## Goal of the exercise
Report each line of the records where "agent" occurs.

## Records for this task
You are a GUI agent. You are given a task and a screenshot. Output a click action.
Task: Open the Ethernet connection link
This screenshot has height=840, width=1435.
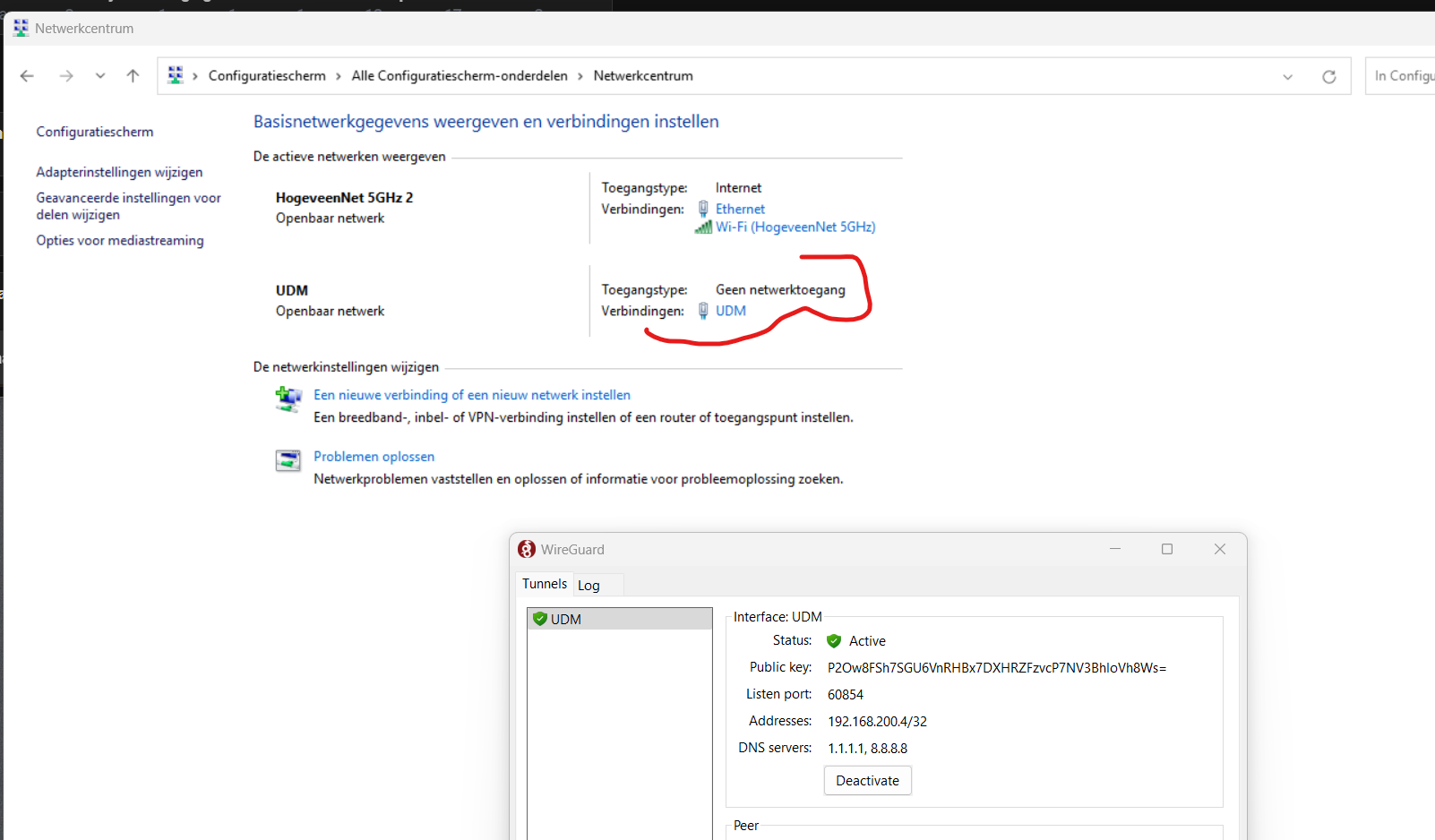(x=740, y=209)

...

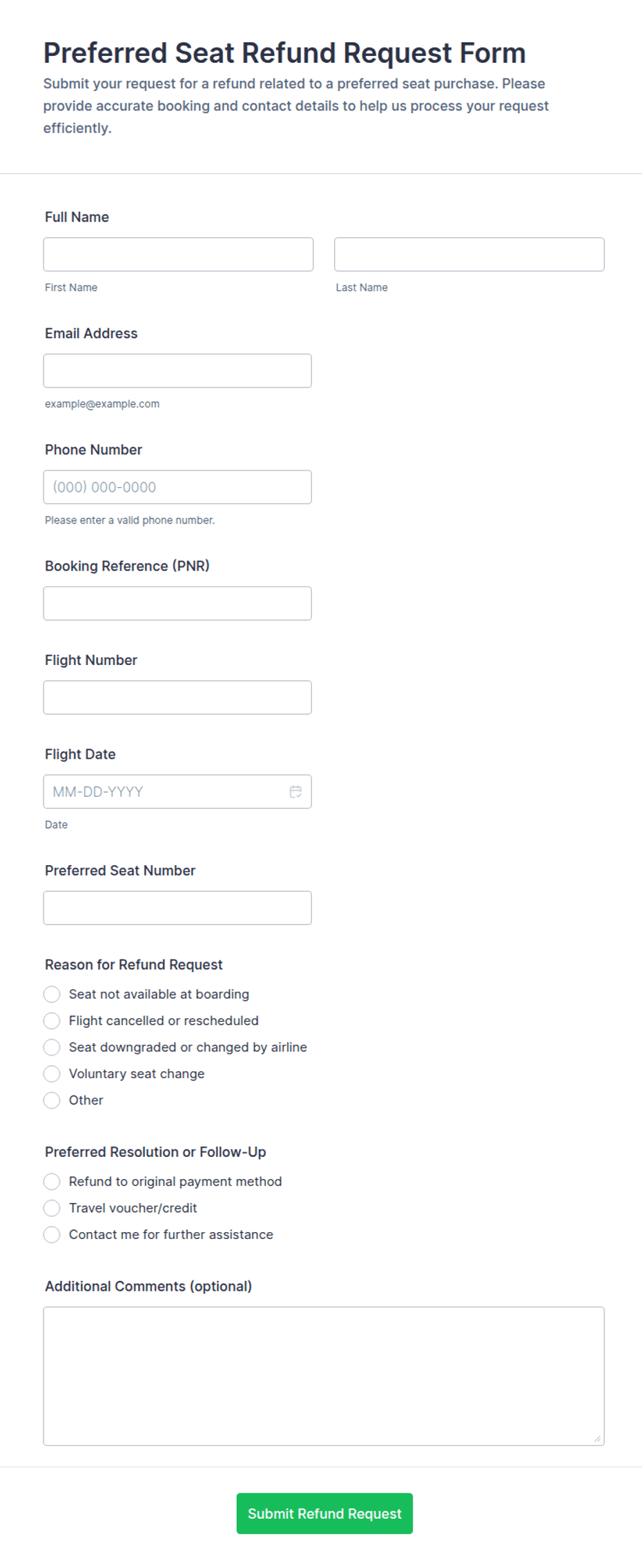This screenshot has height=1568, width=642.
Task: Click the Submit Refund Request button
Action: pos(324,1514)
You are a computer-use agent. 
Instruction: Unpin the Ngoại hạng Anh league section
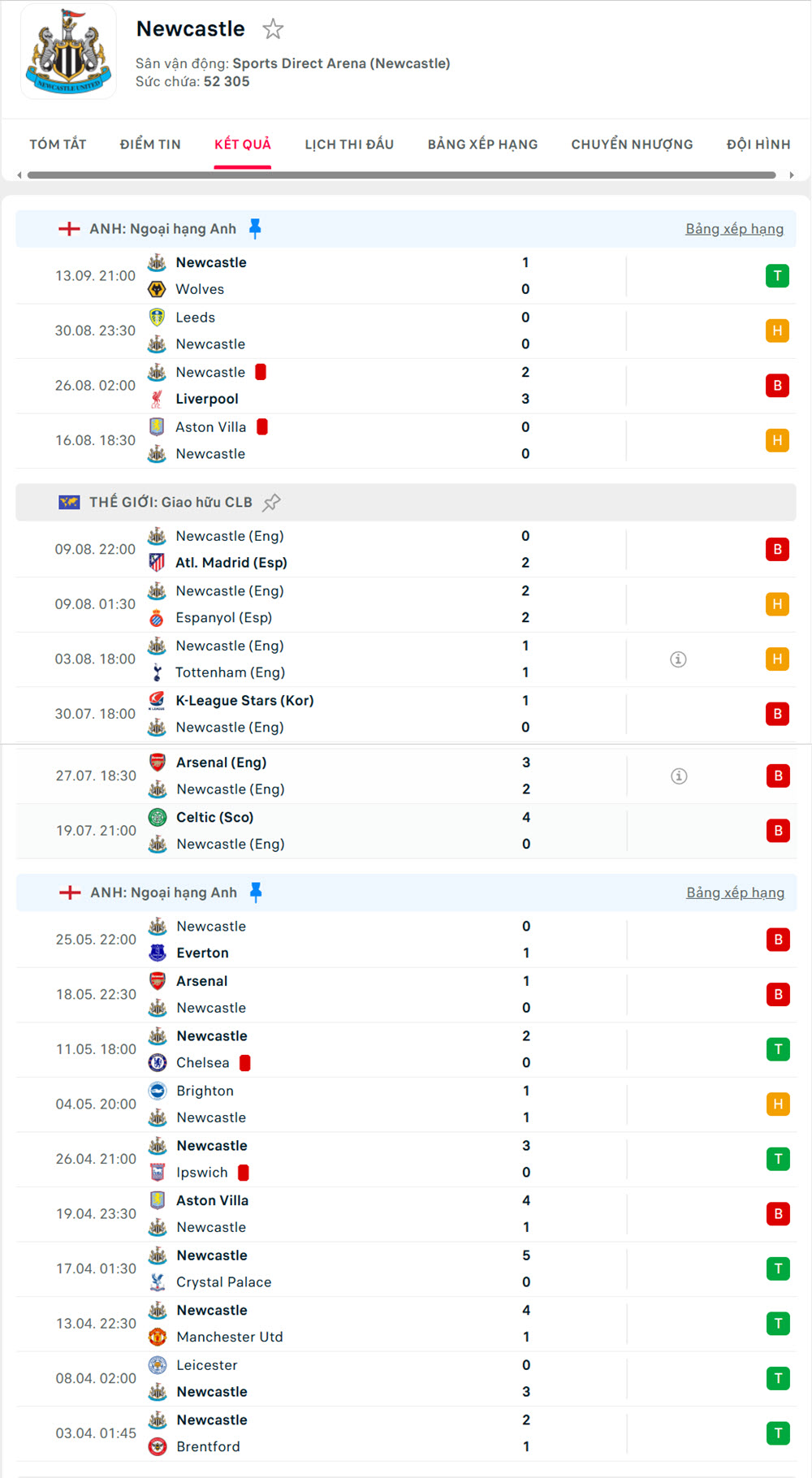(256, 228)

## Result of the task
You are a GUI agent. You are given a task and a screenshot. Output a click action.
You are a computer-use agent. 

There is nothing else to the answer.